Commençons par regarder notre monde : qu’est-ce que l’on entend ? Guerres, désolation, pollution, disputes, meurtre, assassinats, viols… on pourrait continuer. Rien ne va plus dans notre monde. La question, c’est : est-ce qu’il y a déjà eu quelque chose qui est allé ? Depuis très longtemps, rien ne va plus. C’est bien pour cela que Dieu nous a envoyé un Sauveur. Et la voilà, l’abondance de sa miséricorde : Dieu a choisi de nous sauver, de nous rendre saints. Mais il ne le fera pas sans nous : Il aurait pu, d’un coup magique, – hop ! -, faire qu’on oublie tout ce que nous sommes et qu’on ait juste à contempler Dieu face-à-face. Or il nous aime, tels que nous sommes ; Il n’aime pas le schéma de l’homme, non ! Il aime chacun de nous, personnellement. Il nous connaît par notre prénom. Et c’est chacun de nous qu’Il veut sauver. C’est sur chacun de nous qu’Il veut répandre l’abondance de sa miséricorde. « Quel grand amour nous a donné le Père pour que nous soyons appelés enfants de Dieu ». Il nous a envoyé son Fils, Jésus, Dieu né de Dieu, Lumière née de la Lumière. Il est venu habiter au milieu de nous. Et Lui, Jésus, est le seul homme à avoir pu répondre parfaitement à l’amour du Père.
II – Dieu sauve
Et alors, Jésus, qui est membre de notre famille parce qu’il est homme, eh bien, en notre nom, Il répond au Père : « Voici, je viens ». C’est comme cela qu’il nous sauve. L’humanité tout entière est sauvée par ce : « Je viens » de Jésus. Ok pour l’humanité… et moi ? Parce que le salut est donné, tout notre travail, maintenant, c’est d’accueillir ce salut. Et c’est pour cela que nous demandons à Dieu de répandre sur nous l’abondance de sa miséricorde. Parce que cette miséricorde, elle est déjà donnée. Mais il s’agit pour nous de la demander, afin que notre cœur s’ouvre, et que nous la recevions effectivement. Sinon, cela risquerait de glisser comme l’eau sur les plumes d’un canard. Il faut, au contraire, que cette miséricorde pénètre en nous, que nous soyons des éponges à miséricorde. « Voyez quel grand amour nous a donné le Père pour que nous soyons appelés enfants de Dieu ». Il est venu habiter au milieu de nous en la personne de Jésus.
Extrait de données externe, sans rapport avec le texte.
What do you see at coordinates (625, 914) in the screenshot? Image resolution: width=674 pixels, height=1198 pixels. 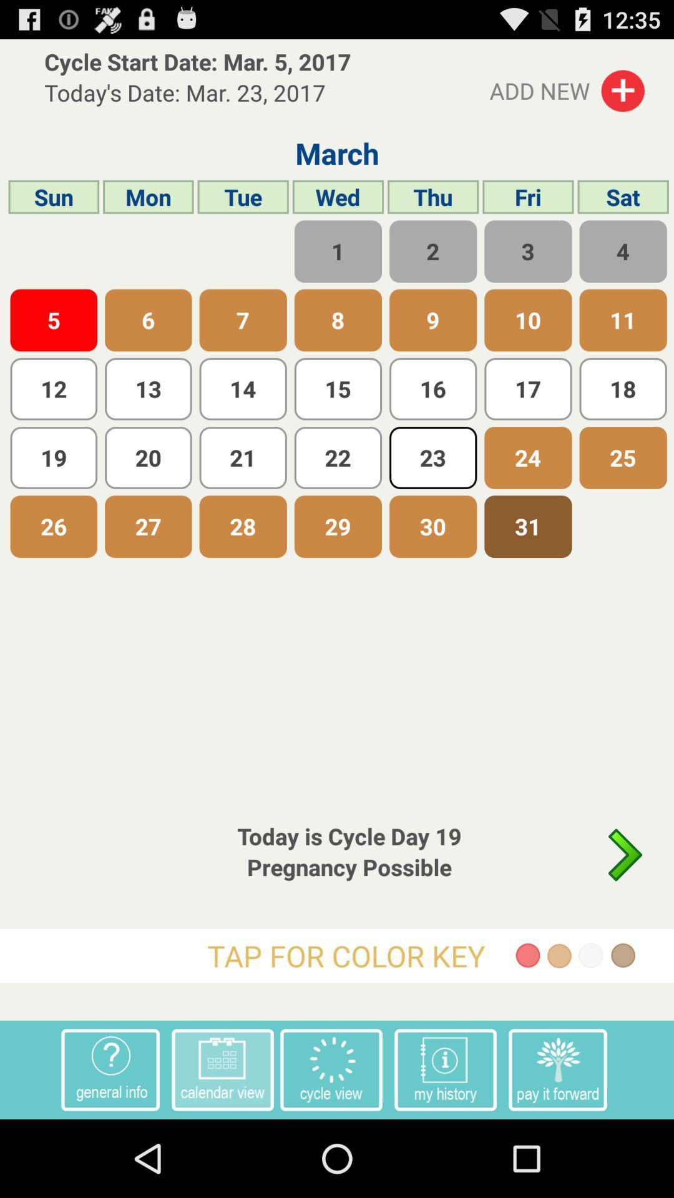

C’est Dieu qui nous sauve. Et c’est encore manifesté de manière claire dans l’Apocalypse, que l’on a lue en première lecture. « J’ai vu une foule immense, que nul ne pouvait dénombrer… une foule de toutes nations, langues, tribus et peuples ». Le salut appartient à notre Dieu, qui siège sur le trône de l’Agneau. C’est Dieu qui sauve, et il veut que tout homme soit sauvé. Pas d’exception ! Pas d’exception ! Si on réfléchit quelques instants, cela va loin… nous, on a une petite tendance à vouloir qu’il y ait des exceptions : Je pourrais vous donner quelques noms… Mais Dieu, Lui, veut que tous soient sauvés.
III – La grande épreuve
Et ils sont là, tous ces sauvés, vêtus de robes blanches. « Qui sont-ils, et d’où viennent-ils ? » Qui sont les sauvés ? Le texte dit : « ceux-là viennent de la grande épreuve. Ils ont lavé leurs robes, ils les ont blanchies par le sang de l’Agneau ». En première lecture, on pourrait se dire : « ce doit être les martyrs ». Ils ont connu la grande épreuve. Leur robe est blanchie par le sang. C’est vrai ! mais c’est peut-être un petit peu court. Ce qui est dit, c’est qu’ils viennent de la grande épreuve. Il n’est pas dit quelle est cette grande épreuve, d’une part. Et ensuite la robe n’est pas lavée par leur propre sang, mais par le sang de l’Agneau. C’est le Christ qui lave. C’est le Christ qui sauve. C’est le Christ qui sanctifie, qui purifie, qui revêt la robe blanche. Cela nous rappelle quelque chose : au jour du baptême, l’un des derniers rites… Alors quelle est cette grande épreuve ? Car en réalité, ces gens vêtus de robes blanches, c’est nous ! Nous avons été baptisés. Nous avons été revêtus de la robe blanche.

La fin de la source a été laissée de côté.